Caffeine and nicotinamide enhances the aqueous solubility of the antimalarial agent halofantrine

Abstract

The aqueous solubility of the antimalarial agent halofantrine in phosphate buffers pH 5.9 and 7.0 (ionic strength 0.08) is increased by the addition of caffeine and nicotinamide. Solubility is increased to a greater extent in the presence of caffeine (12.5–125 mM) than nicotinamide (125 mM –2.0 M). The greatest increase in solubility was observed at pH 5.9 where the basal solubility of halofantrine rose from 0.91 to 435 μM when 125 mM caffeine was added.

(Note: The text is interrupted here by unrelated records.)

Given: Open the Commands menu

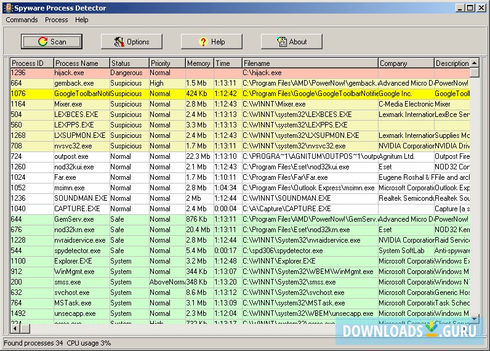Looking at the screenshot, I should (22, 20).
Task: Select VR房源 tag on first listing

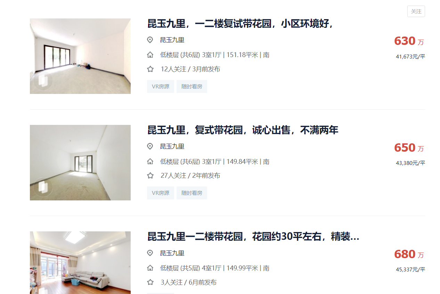Action: 161,86
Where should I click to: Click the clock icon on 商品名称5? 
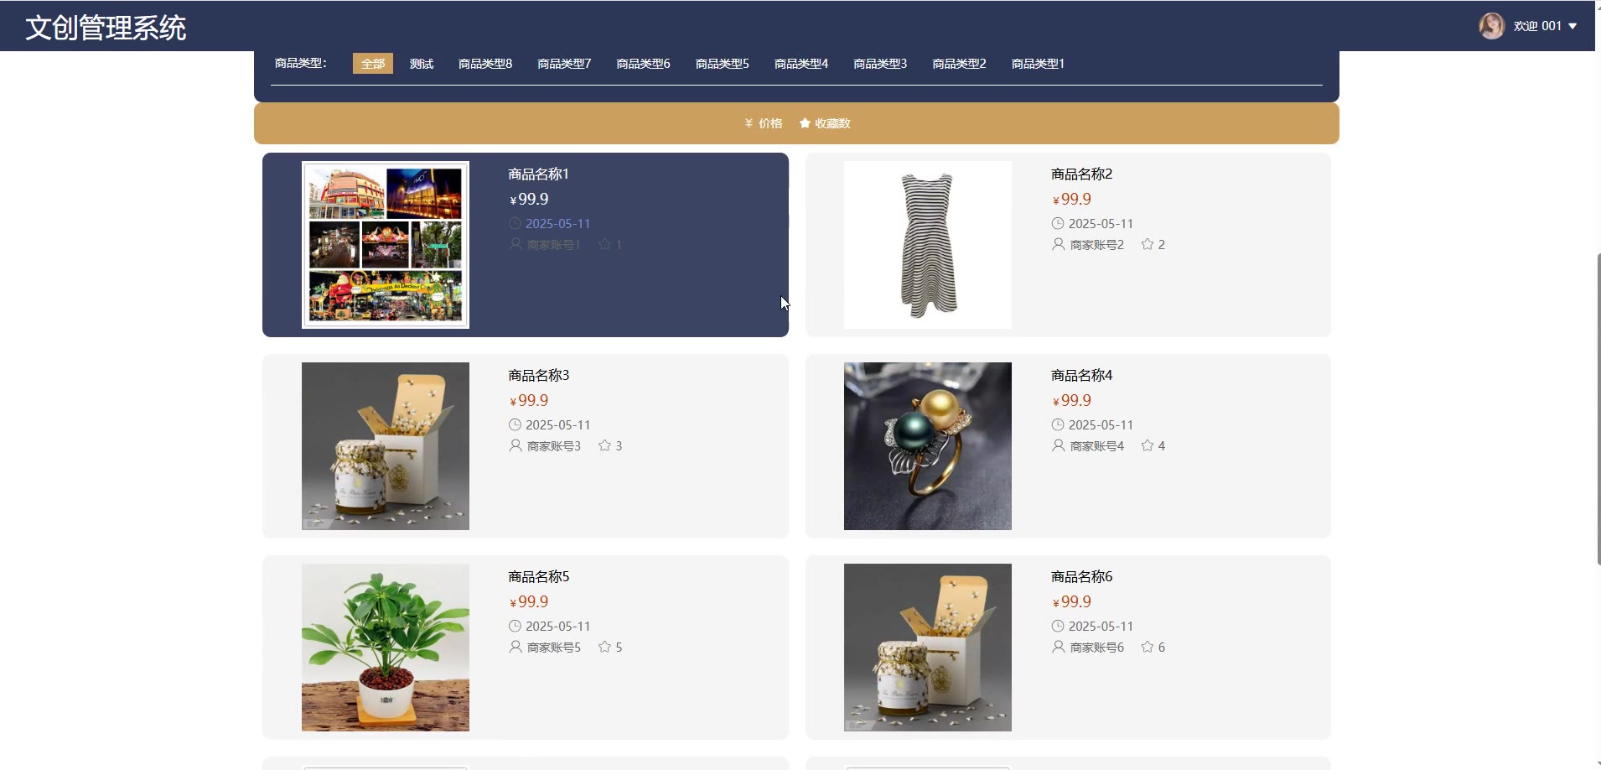(x=516, y=626)
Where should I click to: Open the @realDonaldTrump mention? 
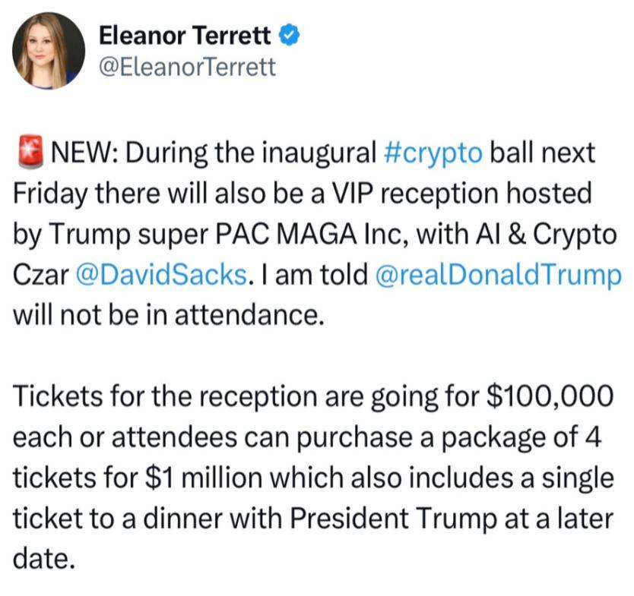pos(498,274)
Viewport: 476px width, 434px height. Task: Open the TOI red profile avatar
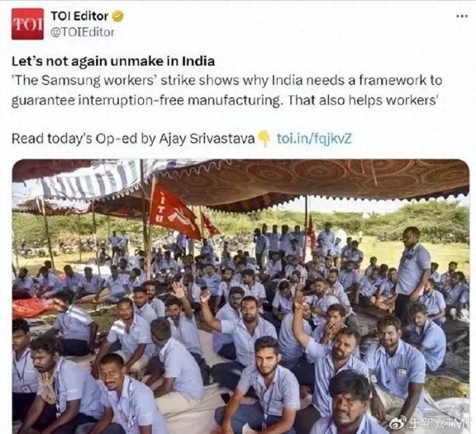coord(28,24)
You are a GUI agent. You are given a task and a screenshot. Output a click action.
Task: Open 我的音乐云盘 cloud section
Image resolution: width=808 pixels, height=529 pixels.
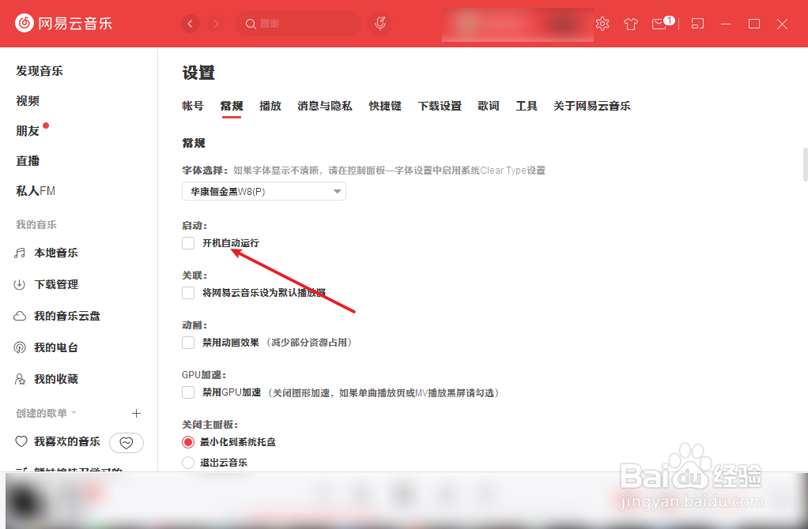[64, 316]
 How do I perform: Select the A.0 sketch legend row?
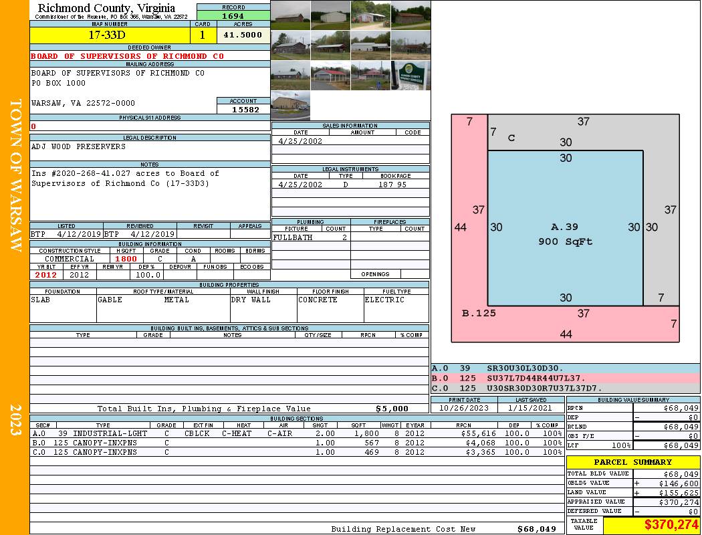pos(565,368)
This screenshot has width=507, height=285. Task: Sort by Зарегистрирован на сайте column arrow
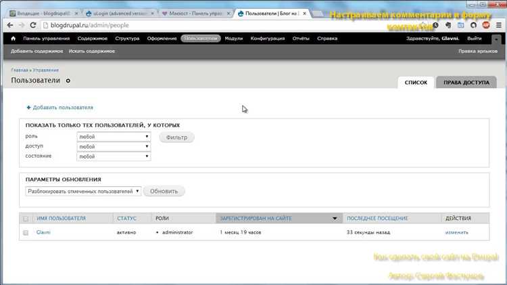click(335, 219)
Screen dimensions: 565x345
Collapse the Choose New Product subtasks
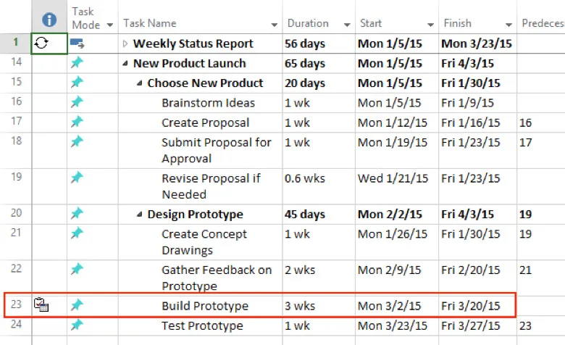141,83
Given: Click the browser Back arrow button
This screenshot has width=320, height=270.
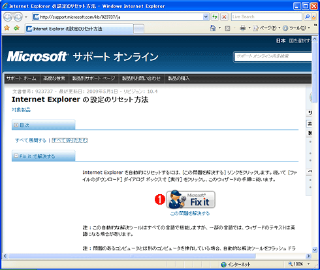Looking at the screenshot, I should (8, 17).
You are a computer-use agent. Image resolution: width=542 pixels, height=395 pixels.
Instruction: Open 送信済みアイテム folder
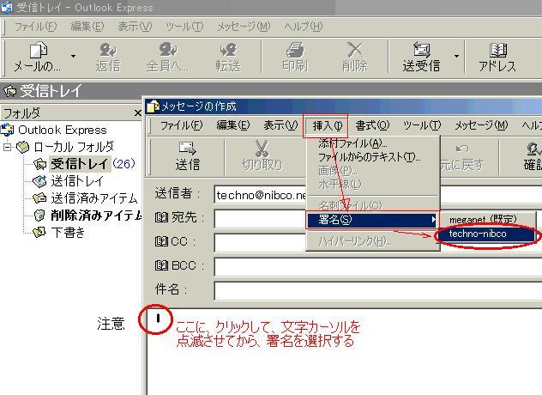tap(94, 198)
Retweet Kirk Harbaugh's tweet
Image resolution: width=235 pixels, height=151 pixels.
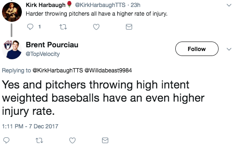(x=63, y=27)
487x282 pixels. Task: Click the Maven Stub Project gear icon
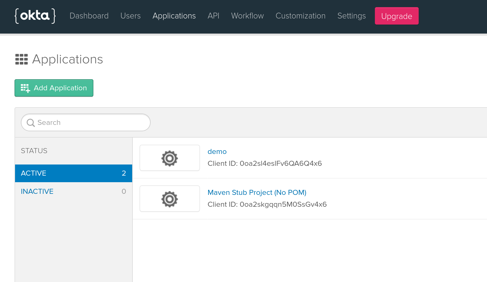170,199
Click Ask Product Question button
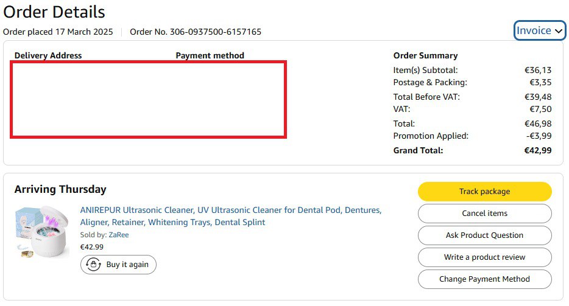This screenshot has width=569, height=306. [484, 235]
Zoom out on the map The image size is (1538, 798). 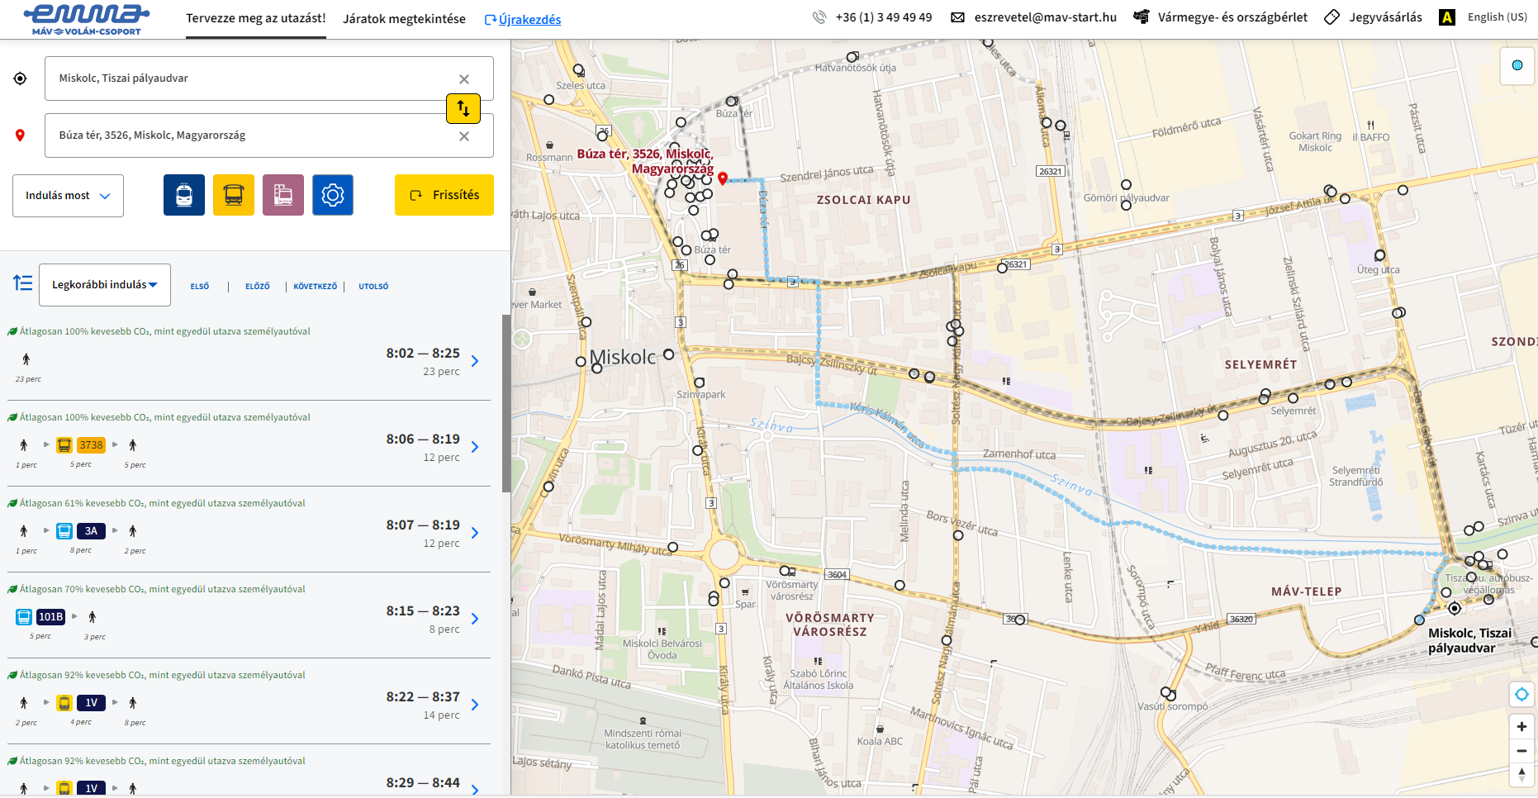click(1521, 751)
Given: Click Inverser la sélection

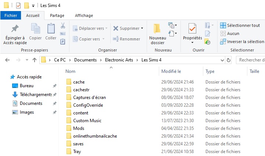Looking at the screenshot, I should 242,42.
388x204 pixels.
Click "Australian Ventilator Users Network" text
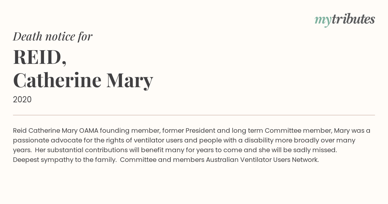pyautogui.click(x=262, y=160)
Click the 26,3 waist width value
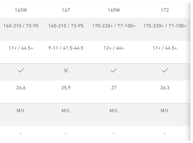 [x=165, y=88]
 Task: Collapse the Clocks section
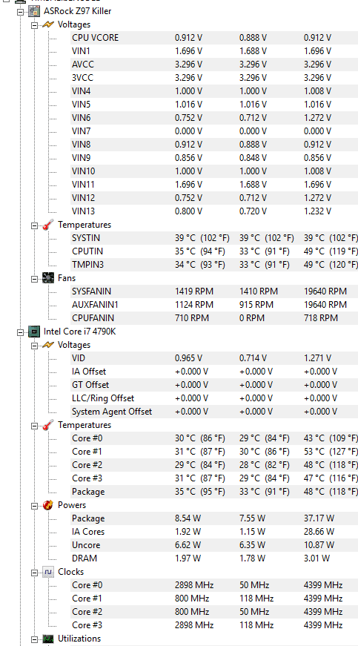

Phase solubility studies support the formation of a 1:1 complex between caffeine and halofantrine which is characterised by a K 1:1 constant of 2.75×10 3 M −1 (pH 5.9). A less stable 1:1 complex is formed at pH 7.0 ( K 1:1=6.37×10 3 M −1). Differential scanning calorimetry of solid mixtures of caffeine and halofantrine showed the absence of the endotherms of the two drugs and the appearance of a distinct endotherm (with a smaller enthalpy) characteristic of the complex. An analysis of the 1H-NMR spectra of mixtures of caffeine and halofantrine revealed perturbations in the chemical shifts of the methyl group and proton at positions 4 and 8 of caffeine, and a change in splitting pattern of the H 9 proton of the phenanthrene ring in halofantrine.